You have recently been employed as a Fixed Income Strategist by Peacock Ltd, which is a US-based investment fund. As such, you are responsible for pricing all fixed income securities, determining their respective risk characteristics, and producing reports containing trading recommendations for Peacocks in-house traders.

  1. Peacock had invested in 15,000 AAA-rated 1.25% 4-year semi-annual coupon US T-notes that were trading at 97.15 on the date of purchase, one year previously.
  2. Peacock had invested in 23,500 BBB-rated 3.15% 4-year semi-annual coupon corporate bonds sold by a US-based company that were trading at 105.91 on the date of purchase, one year previously.
  3. The current yield on other AAA-rated 4-year semi-annual coupon T-notes was 1.55% p.a.
  4. The current yield on other BBB-rated 4-year semi-annual corporate bonds sold by US-based companies was 2.95% p.a.
  5. The cumulative default rates for AAA-rated 3-year and 2-year bonds are currently 0.13% and 0.03%, respectively.
  6. The cumulative default rates for BBB-rated 3-year and 2-year bonds are currently 0.80% and 0.46%, respectively.
  7. Both the T-notes and corporate bonds have a nominal value of $1,000.00 per bond.
  8. The US-T-Notes and corporate bonds were trading at 98.10 and 102.15, respectively, at the close of trading the previous day.
  9. Peacock has a policy of maintaining an expected holding period of 1-year.

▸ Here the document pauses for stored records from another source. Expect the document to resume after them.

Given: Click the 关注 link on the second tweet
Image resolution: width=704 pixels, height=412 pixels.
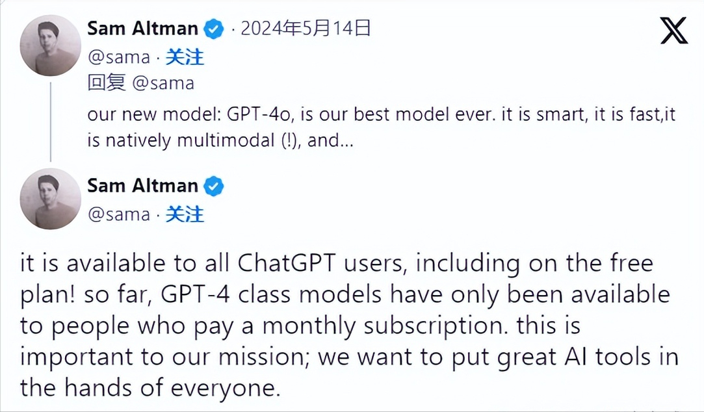Looking at the screenshot, I should 186,214.
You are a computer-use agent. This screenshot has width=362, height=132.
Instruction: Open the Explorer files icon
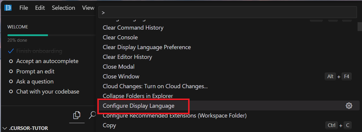pos(77,115)
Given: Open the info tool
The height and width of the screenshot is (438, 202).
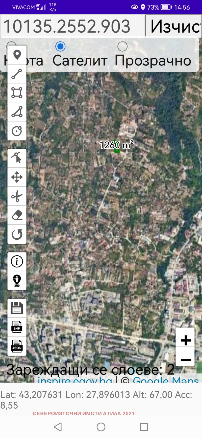Looking at the screenshot, I should pos(17,262).
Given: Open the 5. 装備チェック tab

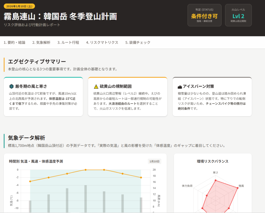Looking at the screenshot, I should click(138, 43).
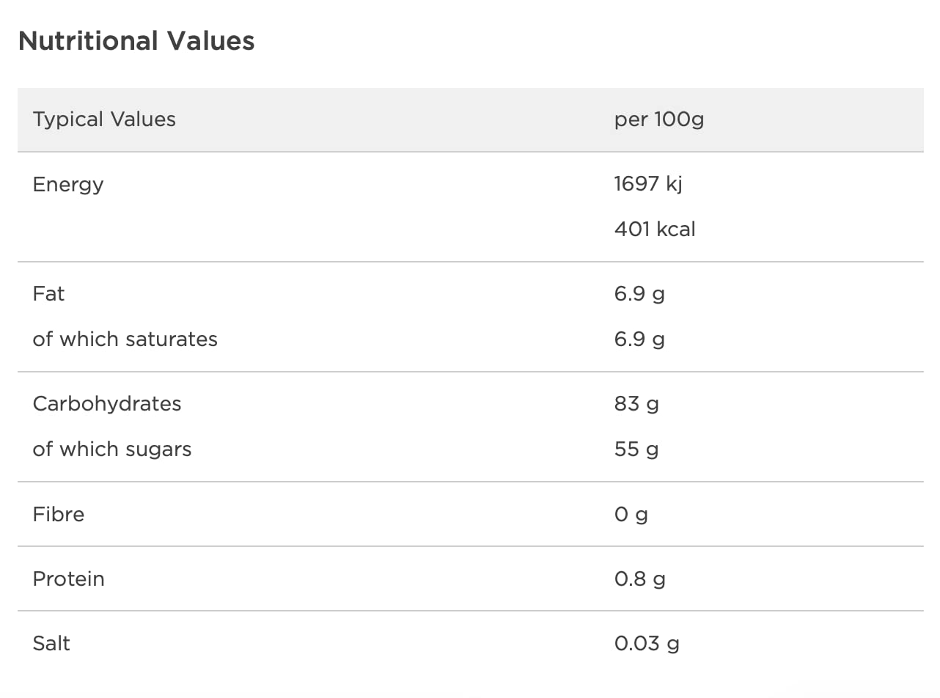Click the 83 g carbohydrates value
Image resolution: width=940 pixels, height=698 pixels.
[x=636, y=404]

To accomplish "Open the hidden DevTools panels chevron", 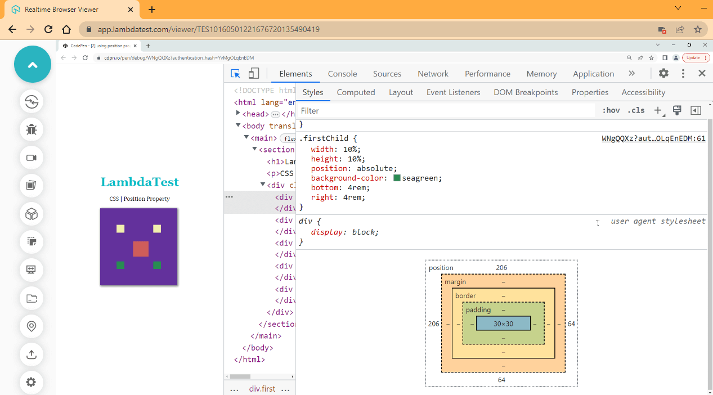I will (632, 73).
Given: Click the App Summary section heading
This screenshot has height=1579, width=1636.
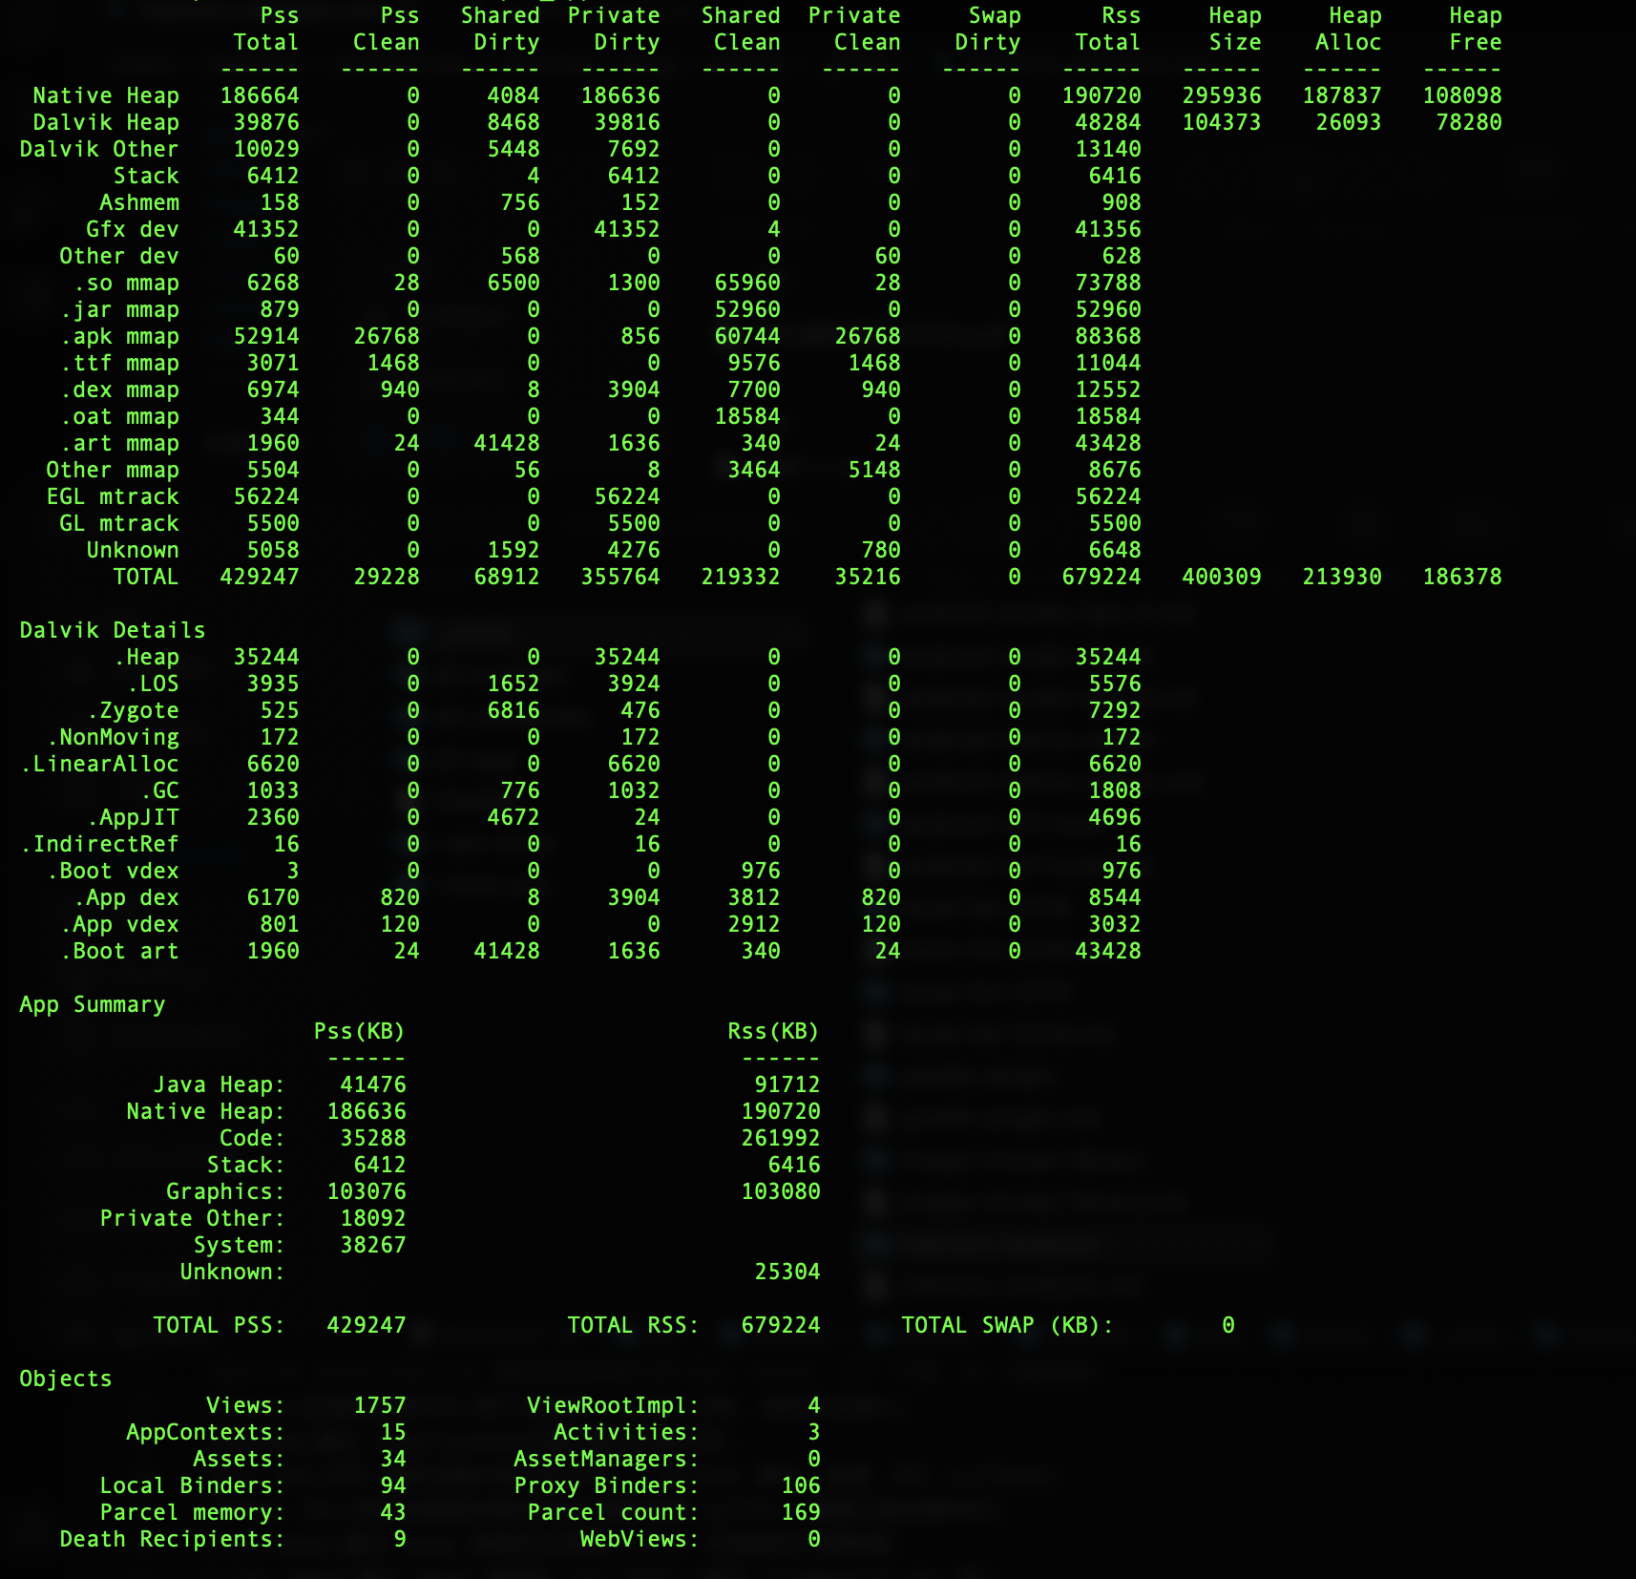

You are also aware that Peacock had a reported profit before interest and tax of $1.25 billion at the end of the last financial year and that it pays interest at the US corporate tax rate, which is currently 15% p.a.

Required:

Calculate Peacocks respective income yield, capital yield and expected holding period return on the US T-Notes.

Calculate Peacocks respective income yield, capital yield and expected holding period return on the corporate bonds.